When I received my December issue of Genii (very good issue, Richard) I eagerly read Mr. Racherbaumer's column, On the Slant, as I always do. What a teaser! He mentions a fascinating approach to figuring out if Shakespeare's works were all written by Shakespeare or not:
For years, scholar have argued about the provenance of Shakespeare's works, and it was recently reported that "a team of researchers at Beth Israel Deaconess Medical Center believe they have settled the debate, using a new computer program..."
But you don't tell us how they settled the debate. What a sneaky way to encourage us to actually go out and look for knowledge on our own instead of having it spoon-fed to us.
After a few minutes of interaction with our favorite oracle, Google, I found an article titled Information categorization approach to literary authorship disputes by Yang, Peng, Yien, and Goldberger. The official PDF file of the article may not be available to everyone, I'm not sure. It looked like a subscription was needed, but my university IP address may have authorized me--I really don't know.
Two of the interesting findings in the paper: Edward III seems to be have been more likely written by Christoper Marlowe, and The Noble Kinsmen seem like it may have been co-authored by John Fletcher and Shakespeare.
The authors of this paper also analyze a classic work of Chinese literature, The Dream of the Red Chamber and classic American works, The Federalist Papers.

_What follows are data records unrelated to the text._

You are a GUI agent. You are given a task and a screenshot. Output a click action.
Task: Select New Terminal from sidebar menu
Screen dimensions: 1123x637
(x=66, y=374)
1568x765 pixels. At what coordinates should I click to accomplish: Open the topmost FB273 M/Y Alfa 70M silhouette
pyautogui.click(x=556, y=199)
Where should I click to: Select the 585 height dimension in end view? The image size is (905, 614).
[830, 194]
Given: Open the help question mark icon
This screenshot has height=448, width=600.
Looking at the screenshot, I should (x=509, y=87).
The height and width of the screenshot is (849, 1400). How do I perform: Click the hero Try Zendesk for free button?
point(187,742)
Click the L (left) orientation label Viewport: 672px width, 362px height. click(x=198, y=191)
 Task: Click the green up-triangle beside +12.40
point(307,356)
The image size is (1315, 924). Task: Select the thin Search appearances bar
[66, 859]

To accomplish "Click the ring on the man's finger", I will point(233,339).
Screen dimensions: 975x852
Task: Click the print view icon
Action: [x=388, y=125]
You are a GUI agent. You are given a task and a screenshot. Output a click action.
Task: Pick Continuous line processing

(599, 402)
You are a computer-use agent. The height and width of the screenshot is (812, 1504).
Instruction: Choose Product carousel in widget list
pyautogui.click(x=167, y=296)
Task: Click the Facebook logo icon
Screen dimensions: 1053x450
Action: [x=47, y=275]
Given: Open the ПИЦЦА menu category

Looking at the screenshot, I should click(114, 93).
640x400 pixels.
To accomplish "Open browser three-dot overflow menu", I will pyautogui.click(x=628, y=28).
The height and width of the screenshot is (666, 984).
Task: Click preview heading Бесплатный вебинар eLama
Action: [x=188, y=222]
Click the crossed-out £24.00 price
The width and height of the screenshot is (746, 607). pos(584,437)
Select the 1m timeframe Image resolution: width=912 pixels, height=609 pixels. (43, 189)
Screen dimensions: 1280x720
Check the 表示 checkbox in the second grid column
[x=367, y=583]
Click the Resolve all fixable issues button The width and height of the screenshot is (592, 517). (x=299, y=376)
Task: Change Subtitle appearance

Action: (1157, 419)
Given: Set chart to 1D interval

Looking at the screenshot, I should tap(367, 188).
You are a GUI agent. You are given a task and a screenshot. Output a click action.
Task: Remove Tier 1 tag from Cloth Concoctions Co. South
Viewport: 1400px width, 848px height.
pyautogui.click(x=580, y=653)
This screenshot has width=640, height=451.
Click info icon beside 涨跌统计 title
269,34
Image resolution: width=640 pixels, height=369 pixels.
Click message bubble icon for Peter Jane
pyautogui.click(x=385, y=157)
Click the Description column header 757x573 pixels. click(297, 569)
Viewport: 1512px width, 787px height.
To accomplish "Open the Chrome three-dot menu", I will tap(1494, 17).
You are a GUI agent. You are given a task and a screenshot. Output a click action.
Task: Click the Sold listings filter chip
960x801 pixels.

As interesting as this work is, I don't think is clearly settles the debate. The authors have an indication of statistical similarity based on words used by authors. It is fascinating, but can we found counterexamples? Places where it doesn't work? Do authors take on different styles consciously that look different with this approach, or are they unable to do so? I think I would enjoy doing some research in this.